The Clark County website still has a page of text explaining the exhibition. It mentions Dilbert's role as an avatar of capitalist hopelessness. The text clarified a video component in Slattery's largest artwork, a rectangle of redrawn Adams strips that turned most of the gallery's only uninterrupted flat wall into a field of pale detail. The videos popped up on your phone when you scanned QR codes on some of the strips and you saw the artist reading the characters' dialogue out loud and commenting like a fan who had just encountered it that morning. His zeal was earnest enough to be suspect -- "You can see beyond the three panels of the comic and out into the big panel of your life!" he said in his commentary for the Dilbert from the 24th of April, 2017, three months after the inauguration – but if this was mockery then what was being mocked? As the artist's collaborator, his viewer, how could you join in? 

Sean Slattery, detail, 86 Pencil Drawings for Dilbert by Scott Adams, graphite on paper, 2017-18

Sean Slattery, detail, 86 Pencil Drawings for Dilbert by Scott Adams, graphite on paper, 2017-18

The website tells you that this fan gets angrier as you follow him chronologically from strip to strip. But I came at the rectangle before I read the website, and picked strips at random from the wall instead of looking for an order. Nothing seemed obviously wrong but I felt disconcerted. What had the artist done? What was going on? 

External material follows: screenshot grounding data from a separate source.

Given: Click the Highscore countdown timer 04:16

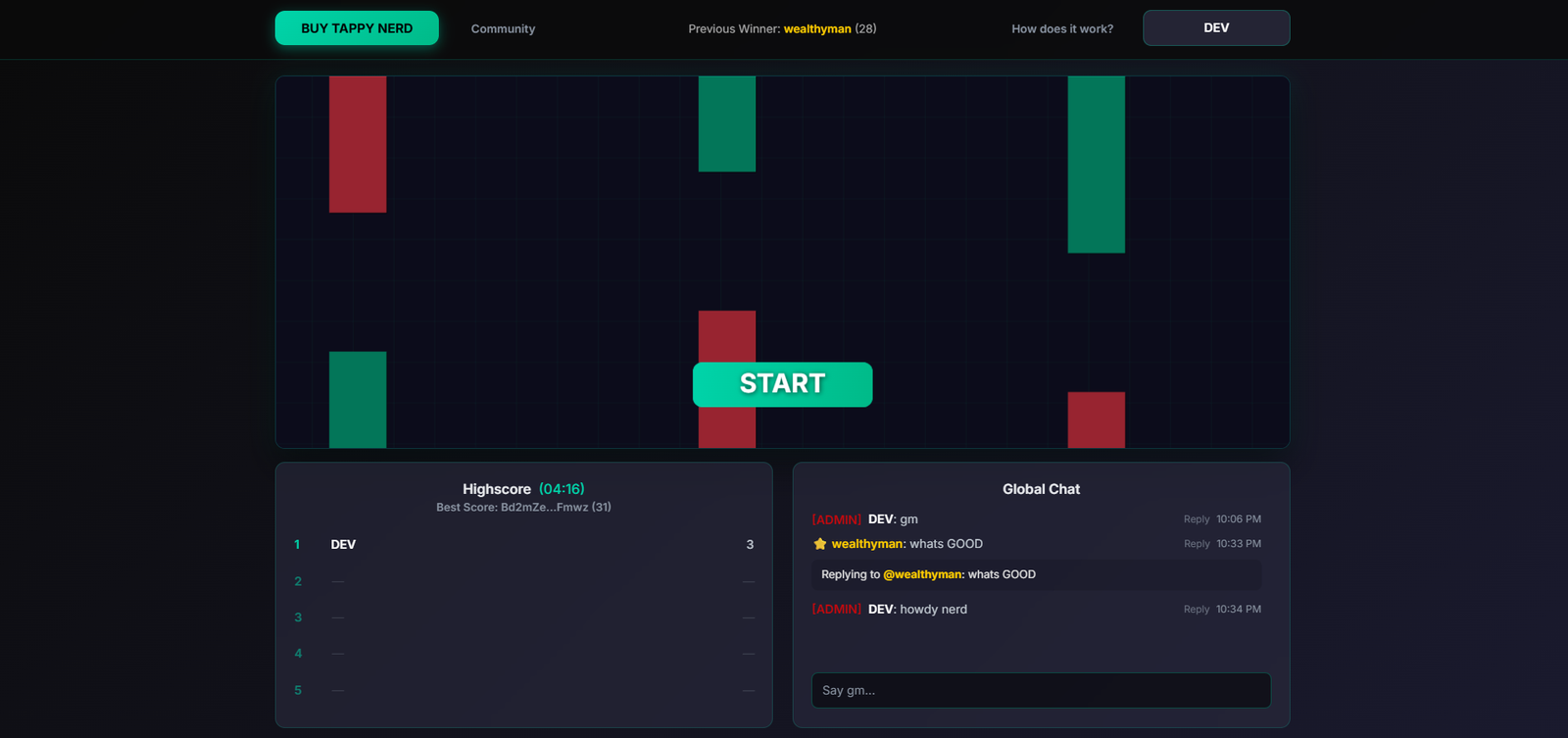Looking at the screenshot, I should coord(562,489).
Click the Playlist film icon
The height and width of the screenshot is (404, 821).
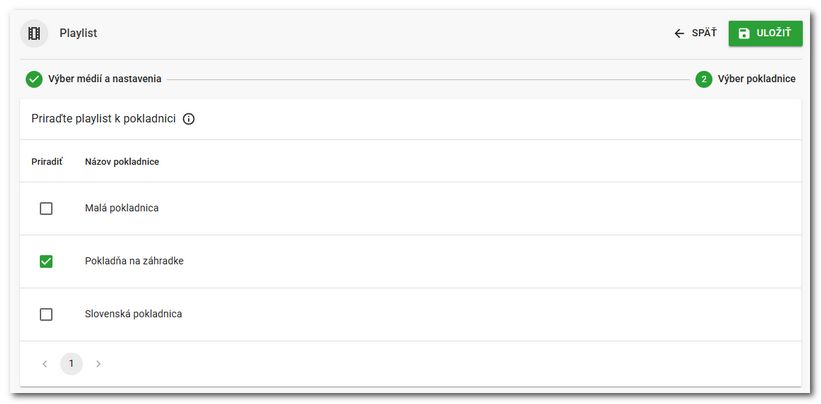pyautogui.click(x=35, y=33)
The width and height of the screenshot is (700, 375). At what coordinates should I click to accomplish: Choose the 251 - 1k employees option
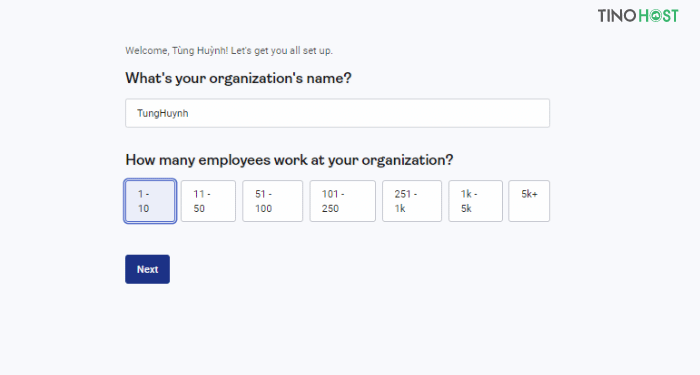tap(412, 201)
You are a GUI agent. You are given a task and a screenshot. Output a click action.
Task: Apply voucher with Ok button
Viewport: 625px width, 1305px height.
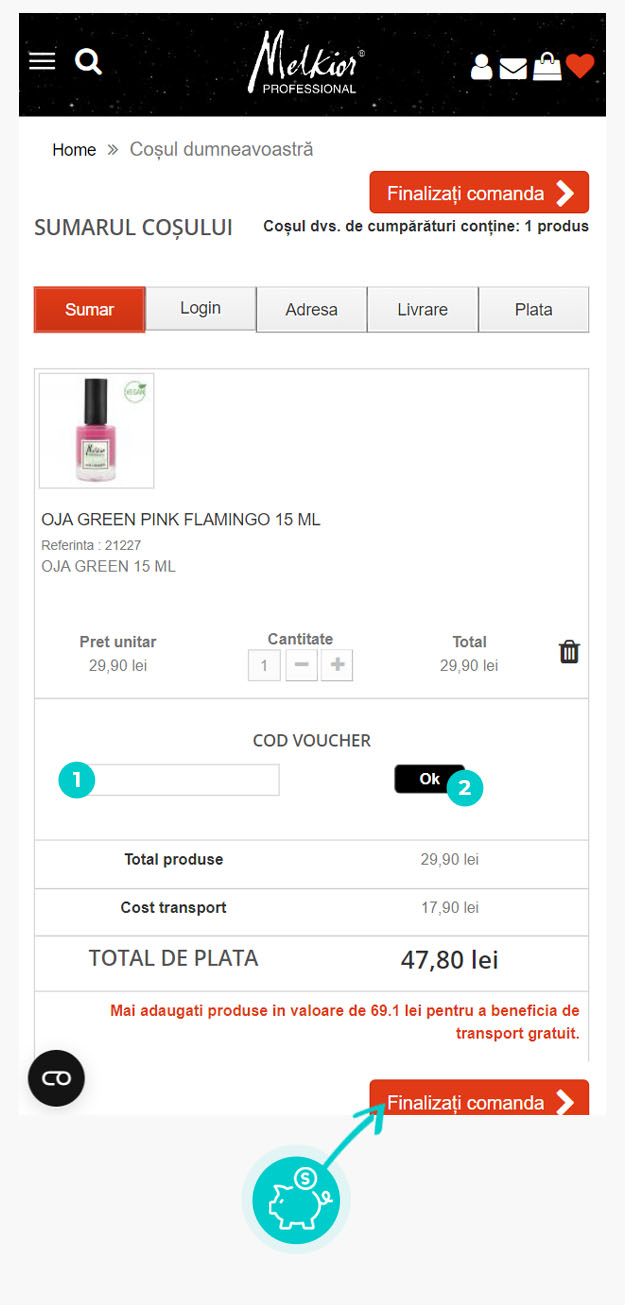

The answer to that (which involved the punchlines in the strips being swapped out with lines from Jim Davis' Garfield*) pointed to a cycle of overwhelming misdirection that made this the key wall in the show. The website's assertion that, "The true Dilbert fan will immediately recognize challenges when they realize the punchlines are false," perpetuates the edge of mockery in the video. Surely even Adams himself would struggle to remember the punchline for the script he published on April 24th, when Slattery's doctored version, which replaces the words "That's the vibe I'm getting too" with "You sir, are a genius at understatement," doesn't sound out of character or change the meaning of the joke? Assuming that there were at least one hundred QR-coded strips on the wall (I didn't count them and with this show who should you trust?) it would have taken a dauntingly long time to clarify all of the falsifications. It struck me that this was a perfect historical portrait of the administration. There it is, the winning party, eating up a large space. But how weird it is, in spite of its obviousness, what strange and stupid lies it tells. What a miasma it creates in front of any investigation.    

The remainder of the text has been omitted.